*Stored data entries*.
_ _ _ _

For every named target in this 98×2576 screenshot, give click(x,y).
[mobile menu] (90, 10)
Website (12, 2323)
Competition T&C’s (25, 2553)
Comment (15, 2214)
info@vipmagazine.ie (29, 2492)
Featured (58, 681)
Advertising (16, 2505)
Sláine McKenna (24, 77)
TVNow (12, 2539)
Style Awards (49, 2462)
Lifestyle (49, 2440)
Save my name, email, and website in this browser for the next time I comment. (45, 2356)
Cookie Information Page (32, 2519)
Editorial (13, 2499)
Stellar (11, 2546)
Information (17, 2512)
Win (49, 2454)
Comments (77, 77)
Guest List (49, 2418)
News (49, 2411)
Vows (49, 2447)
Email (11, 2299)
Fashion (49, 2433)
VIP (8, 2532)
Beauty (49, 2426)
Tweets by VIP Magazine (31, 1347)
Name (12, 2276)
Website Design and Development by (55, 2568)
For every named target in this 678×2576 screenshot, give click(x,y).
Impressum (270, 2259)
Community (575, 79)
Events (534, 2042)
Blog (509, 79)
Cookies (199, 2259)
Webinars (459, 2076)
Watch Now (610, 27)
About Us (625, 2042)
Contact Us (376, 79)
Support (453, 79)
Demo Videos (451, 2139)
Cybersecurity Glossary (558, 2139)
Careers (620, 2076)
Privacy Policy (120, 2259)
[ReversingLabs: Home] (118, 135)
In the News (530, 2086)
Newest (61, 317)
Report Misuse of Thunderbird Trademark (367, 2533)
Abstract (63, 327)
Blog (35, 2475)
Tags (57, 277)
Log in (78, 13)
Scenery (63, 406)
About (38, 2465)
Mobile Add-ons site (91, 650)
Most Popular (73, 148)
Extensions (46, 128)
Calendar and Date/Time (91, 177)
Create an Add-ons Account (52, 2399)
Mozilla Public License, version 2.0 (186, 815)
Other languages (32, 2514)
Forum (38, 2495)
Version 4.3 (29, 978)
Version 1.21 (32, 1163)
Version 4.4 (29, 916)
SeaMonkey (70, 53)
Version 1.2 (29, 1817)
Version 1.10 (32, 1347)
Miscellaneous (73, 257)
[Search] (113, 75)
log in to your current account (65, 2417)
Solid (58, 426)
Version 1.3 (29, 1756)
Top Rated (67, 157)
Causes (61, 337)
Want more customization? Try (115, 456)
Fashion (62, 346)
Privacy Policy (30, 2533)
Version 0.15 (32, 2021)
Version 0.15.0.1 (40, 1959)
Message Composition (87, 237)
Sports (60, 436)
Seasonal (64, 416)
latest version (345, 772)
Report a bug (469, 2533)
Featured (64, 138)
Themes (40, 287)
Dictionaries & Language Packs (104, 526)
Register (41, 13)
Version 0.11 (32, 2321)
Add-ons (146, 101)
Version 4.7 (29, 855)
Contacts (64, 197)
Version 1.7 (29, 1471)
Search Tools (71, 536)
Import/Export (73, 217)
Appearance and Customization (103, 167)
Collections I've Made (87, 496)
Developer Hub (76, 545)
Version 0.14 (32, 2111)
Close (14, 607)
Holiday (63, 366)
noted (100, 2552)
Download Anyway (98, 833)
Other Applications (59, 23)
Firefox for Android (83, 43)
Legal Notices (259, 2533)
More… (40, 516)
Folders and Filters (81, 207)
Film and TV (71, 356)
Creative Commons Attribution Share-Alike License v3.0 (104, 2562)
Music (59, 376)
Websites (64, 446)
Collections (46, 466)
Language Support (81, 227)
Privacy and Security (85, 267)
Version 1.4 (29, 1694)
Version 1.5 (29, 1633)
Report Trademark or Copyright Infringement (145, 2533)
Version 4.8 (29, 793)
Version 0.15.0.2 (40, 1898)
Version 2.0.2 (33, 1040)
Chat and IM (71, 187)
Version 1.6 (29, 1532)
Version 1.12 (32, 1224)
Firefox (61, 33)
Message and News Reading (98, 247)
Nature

_ _ _ _

A word-for-word copy of the lines above from the one with "Log in (78, 13)" through the one with "Contacts (64, 197)", inclusive, is the only output wanted.

Log in (78, 13)
Scenery (63, 406)
About (38, 2465)
Mobile Add-ons site (91, 650)
Most Popular (73, 148)
Extensions (46, 128)
Calendar and Date/Time (91, 177)
Create an Add-ons Account (52, 2399)
Mozilla Public License, version 2.0 (186, 815)
Other languages (32, 2514)
Forum (38, 2495)
Version 4.3 (29, 978)
Version 1.21 (32, 1163)
Version 4.4 (29, 916)
SeaMonkey (70, 53)
Version 1.2 (29, 1817)
Version 1.10 (32, 1347)
Miscellaneous (73, 257)
[Search] (113, 75)
log in to your current account (65, 2417)
Solid (58, 426)
Version 1.3 (29, 1756)
Top Rated (67, 157)
Causes (61, 337)
Want more customization? Try (115, 456)
Fashion (62, 346)
Privacy Policy (30, 2533)
Version 0.15 (32, 2021)
Version 0.15.0.1 (40, 1959)
Message Composition (87, 237)
Sports (60, 436)
Seasonal (64, 416)
latest version (345, 772)
Report a bug (469, 2533)
Featured (64, 138)
Themes (40, 287)
Dictionaries & Language Packs (104, 526)
Register (41, 13)
Version 0.11 (32, 2321)
Add-ons (146, 101)
Version 4.7 (29, 855)
Contacts (64, 197)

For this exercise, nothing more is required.